During the 2012 election, voter access emerged as a highly partisan issue, with Republicans in several states decreasing early voting hours and pushing identification requirements.
Liberals and progressives argued that such measures had the potential to disproportionately disenfranchise elderly, low-income and minority voters, who tend to vote Democratic.
More than a dozen states across the country revamped voting laws to curb voter fraud and voting irregularities and implemented identification laws, though the Justice Department blocked several of the laws in the months before Election Day, including in Pennsylvania.
Congressional Democrats have convened a Task Force on Election Reform, led by Rep. John B. Larson, Conn., aimed at producing legislation on voting rights and campaign-finance reform.
Rep. George Miller, D-Calif., and Assistant Minority Leader James Clyburn, D-S.C., introduced the SIMPLE (Streamlined and Improved Methods at Polling Locations and Early Voting) Act. The bill would require each state to institute a 15-day early-voting period before Election Day and would impose a one-hour limit on the time voters must wait to cast their ballot.
Several House Democrats including Clyburn, Rep. John Lewis, Ga., and Minority Whip Steny Hoyer, Md., last month introduced the Voter Empowerment Act of 2013. The measure, which has 167 co-sponsors and which was originally introduced during the last Congress, would enact sweeping changes to the way elections are held, such as requiring each state to allow online voter registration and early voting, as well as permitting convicted criminals to vote after having completed their sentence. Sen. Kirsten Gillibrand, D-N.Y., is the lead sponsor of similar legislation in the Senate.

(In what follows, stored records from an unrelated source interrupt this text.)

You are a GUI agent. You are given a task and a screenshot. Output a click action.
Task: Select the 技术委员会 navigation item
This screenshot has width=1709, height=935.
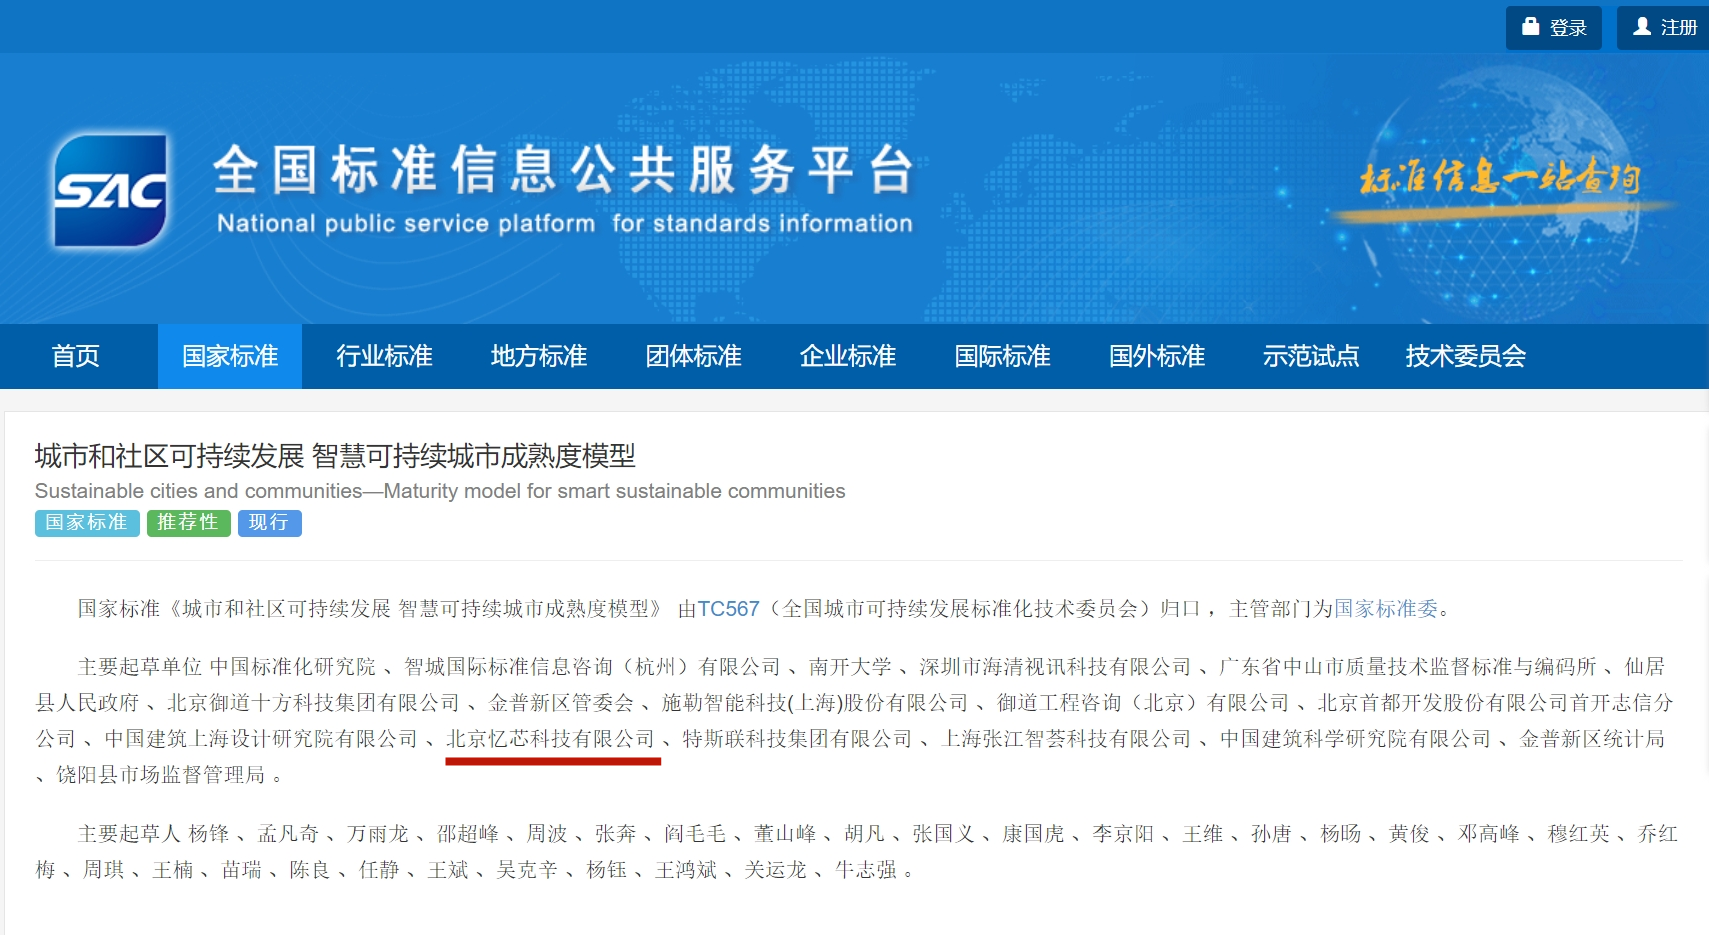pos(1464,356)
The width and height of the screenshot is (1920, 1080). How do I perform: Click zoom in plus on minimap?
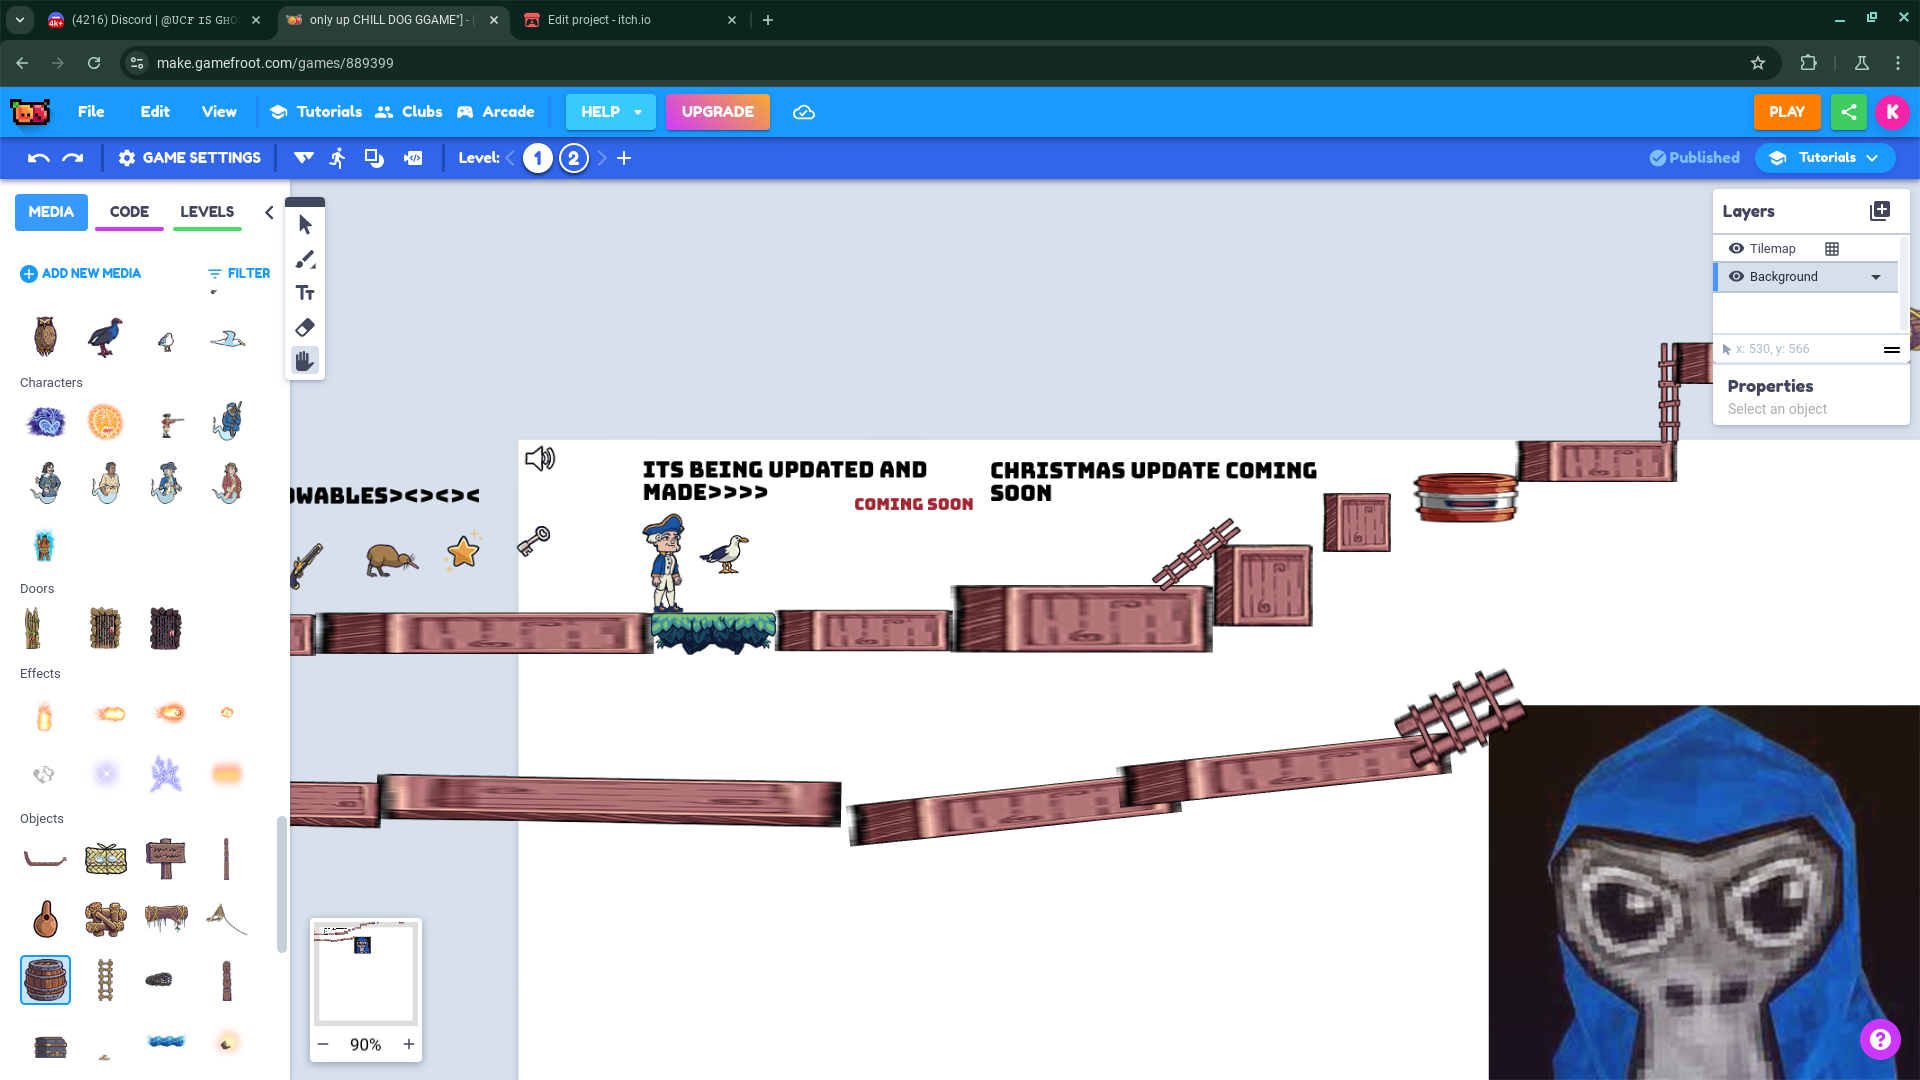[x=409, y=1044]
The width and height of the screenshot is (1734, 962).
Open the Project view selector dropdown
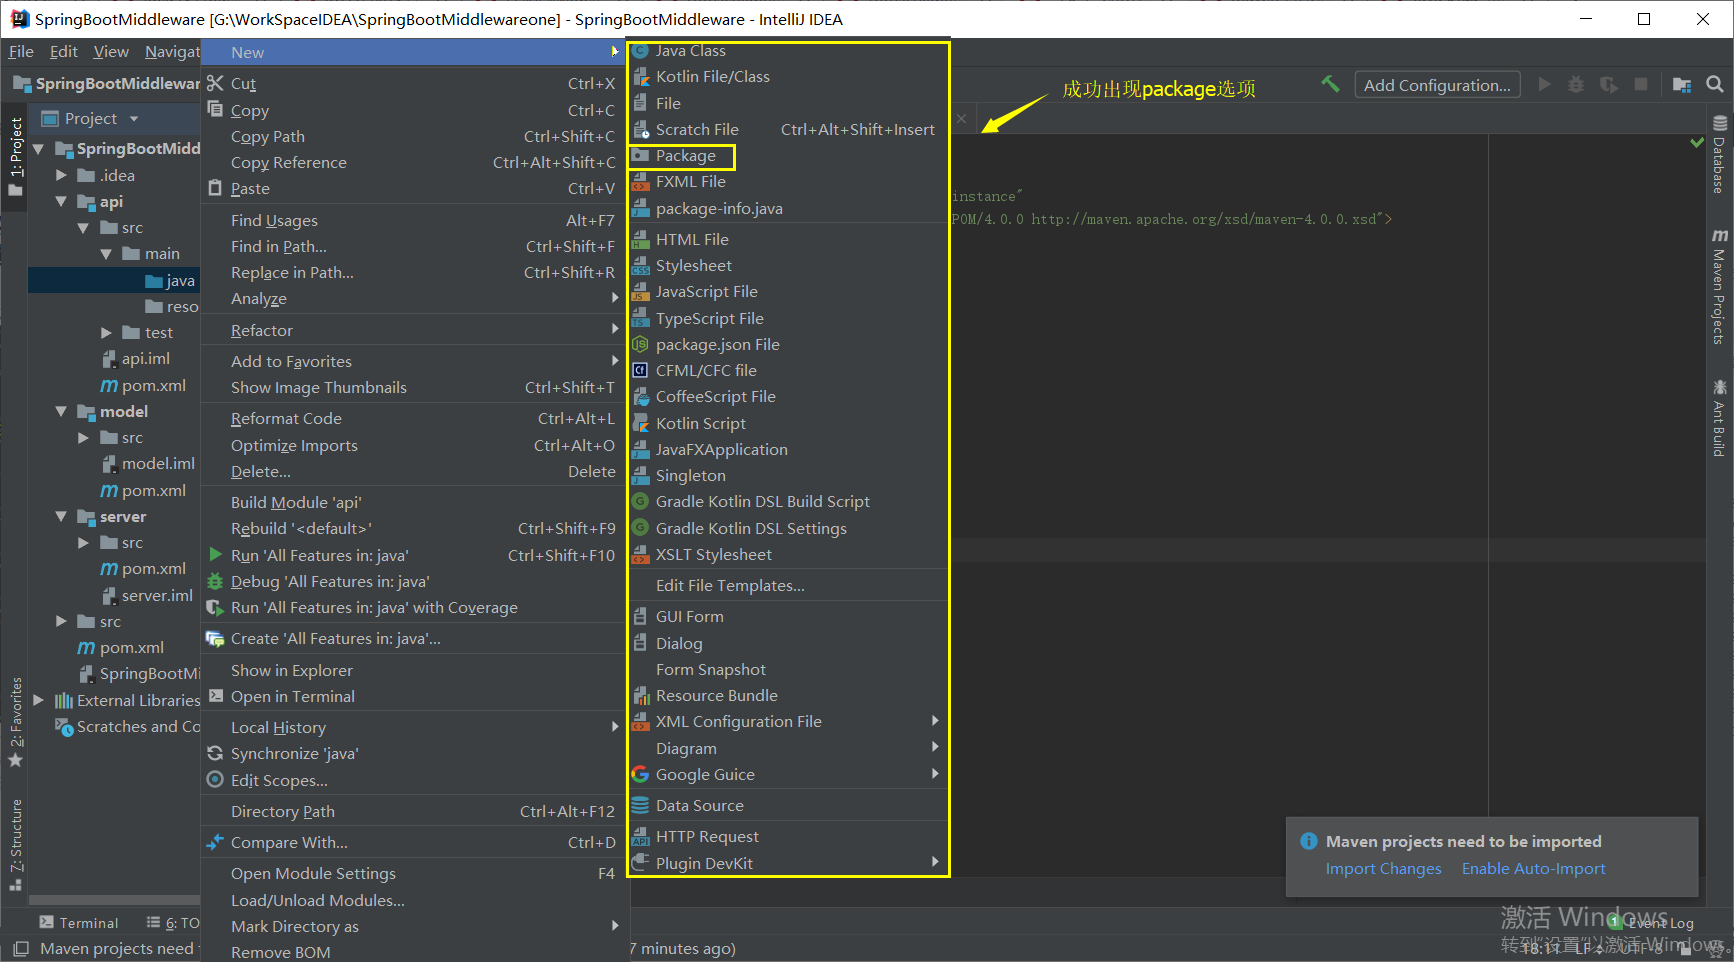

Several other voting-related bills have been introduced this Congress, including Rep. James Moran's, D-Va., Value Our Time Elections Act and Rep. Steve Cohen's, D-Tenn. John Tanner Fairness and Independence in Redistricting Act. On the Senate side, Majority Leader Harry Reid, D-Nev., has introduced the Clean and Fair Elections Act, which has garnered 18 co-sponsors so far, and Sen. Barbara Boxer, D-Calif., has introduced the LINE (Lines Interfere with National Elections) Act.